Bagaimana kalau ternyata
memang tipuan?
Kupandangi lagi mobil hitam itu, nyaris tak terlihat di gelap malam. Tidak. Aku
kenal mobil itu. Meski begitu, tetap saja tanganku gemetar, bahkan lebih hebat
daripada sebelumnya, saat aku
meraih kunci
di atas pintu. Saat memegang kenop pintu untuk membuka kuncinya, kenop terputar
dengan mudah dalam genggamanku. Kubiarkan pintu terbentang lebar. Ruang depan
gelap pekat. Aku ingin menyerukan sapaan, tapi tenggorokanku kelewat kering.

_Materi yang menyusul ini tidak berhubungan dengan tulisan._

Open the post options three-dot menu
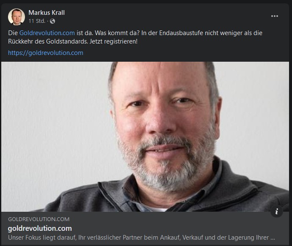coord(275,16)

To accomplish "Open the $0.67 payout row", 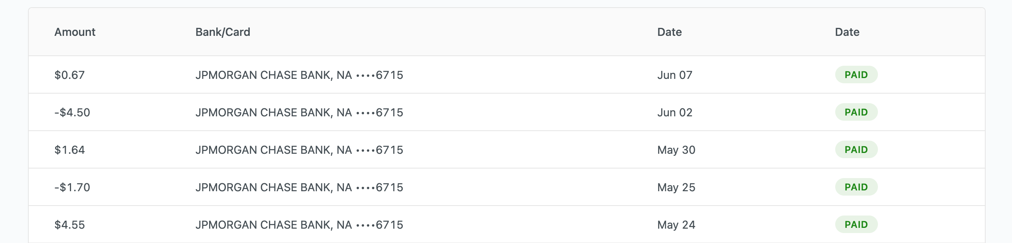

Sepertinya aku tak mampu menarik napas. Aku maju selangkah memasuki rumah dan
meraba-raba
mencari tombol lampu. Hitam pekat— seperti air hitam tadi. Mana sih tombol
lampu?
Sama seperti air
yang hitam tadi, dengan api Jingga menyala menjilat-jilat di atasnya, meski itu
tidak mungkin. Tidak mungkin itu kobaran api,
tapi kalau
begitu apa.? Jari-jariku menyusuri dinding, masih mencari-cari, masih gemetar. Tiba-tiba
sesuatu yang dikatakan Jacob sore tadi
bergema dalam pikiranku,
akhirnya otakku bisa juga mencernanya. Dia
kabur ke arah laut—lebih menguntungkan bagi para pengisap darah itu di
sana. Itulah sebabnya aku langsung
bergegas pulang—aku
takut dia akan menduluiku berenang ke sini.
Tanganku mengejang
saat masih mencari tombol lampu, sekujur tubuhku membeku kaku, saat aku sadar
mengapa aku mengenali warna Jingga aneh di air itu.
Rambut
Victoria, berkibar-kibar liar tertiup angin, warnanya seperti api. bersamaku
dan Jacob. Apa jadinya kalau tidak ada Sam, kalau kami hanya berdua.? Aku tak
mampu bernapas ataupun bergerak. Lampu menyala, meski tanganku yang membeku tidak
juga berhasil menemukan tombol lampu. Aku mengerjap-ngerjapkan mata, silau oleh
lampu yang
tiba-tiba menyala, dan melihat seseorang di sana, menungguku.